According to Segrest, each affected downtown business will be offered access to their regular parking facilities via an exemption "hang-tag." In theory, those VIP parking passes will come with instructions as to which barricaded checkpoint customers will be allowed to bypass. At restaurants and bars, each reserved guest will be allotted a parking space, while downtown hotels have been assured that their door-to-door check-in and luggage dropoff routine will not be affected. "Once we make arrangements with every business, it's safe to assume every downtown space -- be it the 700 spaces in Bank One Tower or the 5,000 spaces Classified Parking holds -- will be filled and accounted for," Segrest says. "That's why it's so important that everyone else, the four-in-a-car, we're-going-to-just-walk-around crowd, realizes they'll need to use the shuttle."

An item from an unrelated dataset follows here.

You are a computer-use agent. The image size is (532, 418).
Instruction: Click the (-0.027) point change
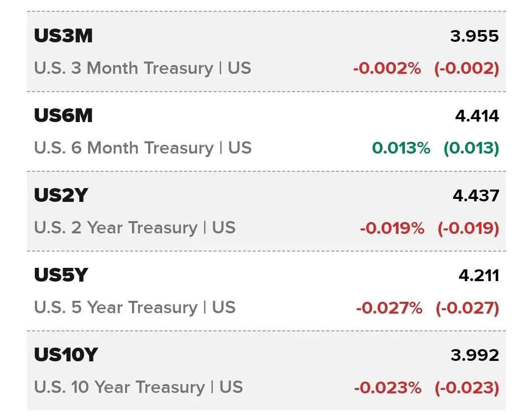click(467, 308)
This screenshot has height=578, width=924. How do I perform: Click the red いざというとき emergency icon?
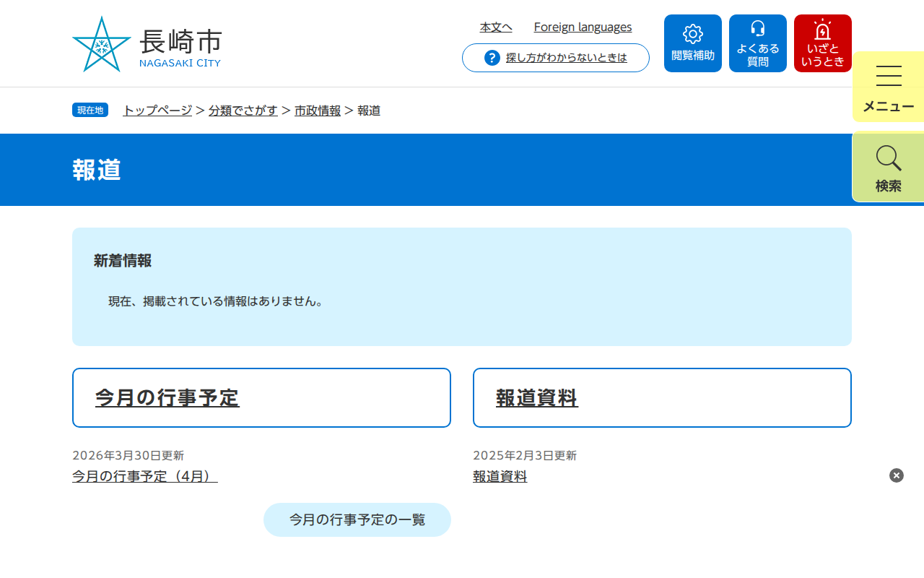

Already, some downtown businesses say the hang-tag idea looks better on paper than it will in practice. ESSCA President Bob Woody, who represents 38 downtown businesses, says he's concerned that the city-appointed gatekeepers will grow overwhelmed and begin turning away the hang-tags. "In 15 years down here, I've seen plenty of times where officers refuse to look at VIP passes," Woody says. "They just turn the cars around and tell them to go back to where they came from. As a driver, there's not much you can do at that point."
While the idea of partygoers who have made expensive downtown reservations getting turned away for parking may be aggravating for downtown businesses, a potentially more serious issue raised by the closure is drunk driving.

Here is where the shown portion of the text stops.